Arts & Events

Shiming discusses contemporary art

On Wednesday Nov. 9, acclaimed Chinese curator Dr. Gao Shiming delivered a lecture to Puget Sound students, teachers and friends regarding his observations and projects within the modern art community.

The lecture, entitled “From Farewell to Rehearsal: Critical Thinking from a Chinese Curator of Contemporary Art,” was co-sponsored by the Puget Sound Art Department and Asian Studies Program.

Shiming, hailing from the Chinese Academy of Art, launched the lecture with a short film of his own creation, which reflected on the current state of what he described as a “nightmarish” and “exhausting” contemporary art culture. The film introduced the notion of feeling lost due to a lack of an enemy or target which the art community could focus on; ultimately, the film claimed that “this is a moment of crisis for artists.”

Moving forward with a PowerPoint, Shiming explained that curating consists of not only organizing exhibitions, but also of dealing with the obsessions and anxieties of artists.

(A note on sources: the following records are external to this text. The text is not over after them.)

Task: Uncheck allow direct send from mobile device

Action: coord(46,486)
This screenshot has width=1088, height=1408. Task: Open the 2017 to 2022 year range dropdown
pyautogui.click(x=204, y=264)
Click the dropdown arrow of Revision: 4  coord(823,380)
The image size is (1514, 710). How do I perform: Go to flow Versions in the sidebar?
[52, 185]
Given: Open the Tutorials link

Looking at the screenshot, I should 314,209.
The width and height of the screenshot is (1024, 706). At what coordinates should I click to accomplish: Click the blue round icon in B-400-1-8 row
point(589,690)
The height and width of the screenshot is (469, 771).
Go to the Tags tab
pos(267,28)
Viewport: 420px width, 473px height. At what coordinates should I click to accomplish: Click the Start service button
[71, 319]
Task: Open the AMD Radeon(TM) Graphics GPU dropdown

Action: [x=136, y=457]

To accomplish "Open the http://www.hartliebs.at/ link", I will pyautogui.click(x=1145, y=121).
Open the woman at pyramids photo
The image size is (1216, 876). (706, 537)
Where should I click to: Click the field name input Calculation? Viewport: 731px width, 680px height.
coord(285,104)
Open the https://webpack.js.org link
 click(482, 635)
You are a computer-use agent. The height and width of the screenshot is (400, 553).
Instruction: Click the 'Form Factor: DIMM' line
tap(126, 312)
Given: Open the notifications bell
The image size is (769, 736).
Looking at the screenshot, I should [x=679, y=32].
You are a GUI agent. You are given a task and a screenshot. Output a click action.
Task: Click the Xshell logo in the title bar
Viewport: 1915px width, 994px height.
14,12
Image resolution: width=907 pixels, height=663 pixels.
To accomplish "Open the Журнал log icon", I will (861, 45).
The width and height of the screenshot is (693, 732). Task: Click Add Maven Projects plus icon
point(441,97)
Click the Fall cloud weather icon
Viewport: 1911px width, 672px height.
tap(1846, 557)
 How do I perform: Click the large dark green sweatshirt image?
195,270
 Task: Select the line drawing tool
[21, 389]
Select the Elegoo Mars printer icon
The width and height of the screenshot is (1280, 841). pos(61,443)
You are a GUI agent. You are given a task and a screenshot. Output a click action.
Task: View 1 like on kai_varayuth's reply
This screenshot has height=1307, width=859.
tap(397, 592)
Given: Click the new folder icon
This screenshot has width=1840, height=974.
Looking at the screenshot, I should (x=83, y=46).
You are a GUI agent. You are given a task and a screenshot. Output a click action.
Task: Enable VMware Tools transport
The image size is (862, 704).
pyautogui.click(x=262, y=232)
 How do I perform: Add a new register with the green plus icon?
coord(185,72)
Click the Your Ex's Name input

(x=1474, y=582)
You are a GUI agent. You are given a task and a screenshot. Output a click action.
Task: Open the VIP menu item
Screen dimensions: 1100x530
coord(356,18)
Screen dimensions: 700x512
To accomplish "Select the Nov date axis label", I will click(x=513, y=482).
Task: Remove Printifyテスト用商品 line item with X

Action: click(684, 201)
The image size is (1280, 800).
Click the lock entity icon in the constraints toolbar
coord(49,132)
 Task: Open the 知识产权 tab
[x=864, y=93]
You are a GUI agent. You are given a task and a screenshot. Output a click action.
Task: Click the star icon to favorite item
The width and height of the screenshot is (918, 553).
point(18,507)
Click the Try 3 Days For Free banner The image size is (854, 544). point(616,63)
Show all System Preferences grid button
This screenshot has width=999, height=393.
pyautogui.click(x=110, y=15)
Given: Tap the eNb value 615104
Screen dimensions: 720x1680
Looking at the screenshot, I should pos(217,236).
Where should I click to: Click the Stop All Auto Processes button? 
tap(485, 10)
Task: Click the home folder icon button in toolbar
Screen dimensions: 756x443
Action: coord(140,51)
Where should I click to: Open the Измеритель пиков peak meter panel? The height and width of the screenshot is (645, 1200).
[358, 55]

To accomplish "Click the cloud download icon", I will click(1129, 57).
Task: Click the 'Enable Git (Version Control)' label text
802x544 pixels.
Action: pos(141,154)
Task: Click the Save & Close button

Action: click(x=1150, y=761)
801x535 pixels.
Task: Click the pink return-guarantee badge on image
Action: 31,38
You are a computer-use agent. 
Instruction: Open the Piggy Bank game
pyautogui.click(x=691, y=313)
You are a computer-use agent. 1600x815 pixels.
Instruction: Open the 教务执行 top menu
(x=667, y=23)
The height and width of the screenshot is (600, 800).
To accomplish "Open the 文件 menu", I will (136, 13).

Shiming’s presentation was supplemented by both Asian Studies students, who read off of some of the slides in his PowerPoint, and by Asian Studies faculty members who eagerly provided trivia about art pieces portrayed in his slides.

Shiming discussed forms and programs taking place across the world for the project “Program In Motion,” which he and other artists are involved in worldwide. “We hope to uncover the paradoxical elements of the contemporary,” Shiming said. “We hope to investigate, to find what new imaginative works are possible.”

Shiming then moved on to the concept of rehearsal; “Theatre which is not repeated is rehearsal,” he explained. “A spontaneous performance should be called a rehearsal.” Shiming, in conjunction with partners within the art community, aims to utilize the concept of rehearsal and encourage artists to “use [their] own bodies and memories to measure history and politics, and to depict the upcoming history and politics.” Rehearsal, claims a colleague of Shiming’s, “can serve as a reflective and performative platform for different experiments and encounters.”

The concept of rehearsal, Shiming explained, can also serve to evade the “constraint,” or the “invisible hand,” provided by the trends of the art world.

The Rehearsal project has had five “acts” thus far, drawing hundreds of artists and over half a million visitors. The project is unfinished, though, Shiming emphasized; “the goal of Rehearsal is to gauge history and politics, to ask ‘Who am I? What am I living for?’ and to challenge knowledge and perception.”

The next stage of Rehearsal will take place in 2013, at Clark Art Institute.

“Rehearsal is unfinished,” were Shiming’s closing words. “We are undefined.”